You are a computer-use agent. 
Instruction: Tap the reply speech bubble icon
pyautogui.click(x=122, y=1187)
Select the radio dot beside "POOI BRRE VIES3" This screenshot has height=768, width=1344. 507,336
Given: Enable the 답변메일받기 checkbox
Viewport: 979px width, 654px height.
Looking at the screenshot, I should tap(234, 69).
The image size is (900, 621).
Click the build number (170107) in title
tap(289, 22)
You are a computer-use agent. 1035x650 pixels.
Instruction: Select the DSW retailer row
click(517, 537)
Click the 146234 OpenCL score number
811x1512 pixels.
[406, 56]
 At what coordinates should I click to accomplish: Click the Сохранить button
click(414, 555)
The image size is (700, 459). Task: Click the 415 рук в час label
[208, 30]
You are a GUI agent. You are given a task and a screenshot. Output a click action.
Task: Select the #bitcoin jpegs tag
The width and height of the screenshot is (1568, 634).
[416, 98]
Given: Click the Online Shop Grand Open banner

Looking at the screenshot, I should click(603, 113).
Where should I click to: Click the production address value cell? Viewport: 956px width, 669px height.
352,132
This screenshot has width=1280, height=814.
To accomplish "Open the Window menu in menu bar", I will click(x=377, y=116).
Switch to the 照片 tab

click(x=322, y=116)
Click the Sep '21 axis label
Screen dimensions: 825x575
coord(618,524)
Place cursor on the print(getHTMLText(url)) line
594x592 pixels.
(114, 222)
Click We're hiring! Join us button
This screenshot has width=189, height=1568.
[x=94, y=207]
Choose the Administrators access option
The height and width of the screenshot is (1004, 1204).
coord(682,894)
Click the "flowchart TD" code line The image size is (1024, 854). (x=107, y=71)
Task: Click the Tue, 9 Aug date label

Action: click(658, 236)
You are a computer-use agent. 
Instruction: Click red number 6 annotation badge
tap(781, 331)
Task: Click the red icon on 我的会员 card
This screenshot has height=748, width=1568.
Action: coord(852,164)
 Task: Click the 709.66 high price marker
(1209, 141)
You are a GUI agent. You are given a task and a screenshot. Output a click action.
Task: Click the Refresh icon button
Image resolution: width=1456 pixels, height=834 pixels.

PROBLEM DETAILS:
Each line above should be output exactly as written.

PROBLEM SOLUTION:
You are a computer-use agent. 
Instruction: Tap the reply speech bubble icon
pyautogui.click(x=122, y=1187)
Select the radio dot beside "POOI BRRE VIES3" This screenshot has height=768, width=1344. 507,336
Given: Enable the 답변메일받기 checkbox
Viewport: 979px width, 654px height.
Looking at the screenshot, I should tap(234, 69).
The image size is (900, 621).
Click the build number (170107) in title
tap(289, 22)
You are a computer-use agent. 1035x650 pixels.
Instruction: Select the DSW retailer row
click(517, 537)
Click the 146234 OpenCL score number
811x1512 pixels.
[406, 56]
 At what coordinates should I click to accomplish: Click the Сохранить button
click(414, 555)
The image size is (700, 459). Task: Click the 415 рук в час label
[208, 30]
You are a GUI agent. You are given a task and a screenshot. Output a click action.
Task: Select the #bitcoin jpegs tag
The width and height of the screenshot is (1568, 634).
[416, 98]
Given: Click the Online Shop Grand Open banner

Looking at the screenshot, I should click(603, 113).
Where should I click to: Click the production address value cell? Viewport: 956px width, 669px height.
352,132
This screenshot has width=1280, height=814.
To accomplish "Open the Window menu in menu bar", I will click(x=377, y=116).
Switch to the 照片 tab

click(x=322, y=116)
Click the Sep '21 axis label
Screen dimensions: 825x575
coord(618,524)
Place cursor on the print(getHTMLText(url)) line
594x592 pixels.
(114, 222)
Click We're hiring! Join us button
This screenshot has width=189, height=1568.
[x=94, y=207]
Choose the Administrators access option
The height and width of the screenshot is (1004, 1204).
coord(682,894)
Click the "flowchart TD" code line The image size is (1024, 854). (x=107, y=71)
Task: Click the Tue, 9 Aug date label

Action: click(658, 236)
You are a computer-use agent. 
Instruction: Click red number 6 annotation badge
tap(781, 331)
Task: Click the red icon on 我的会员 card
This screenshot has height=748, width=1568.
Action: coord(852,164)
 Task: Click the 709.66 high price marker
(1209, 141)
You are a GUI agent. You are given a task and a screenshot. Output a click action.
Task: Click the Refresh icon button
Image resolution: width=1456 pixels, height=834 pixels.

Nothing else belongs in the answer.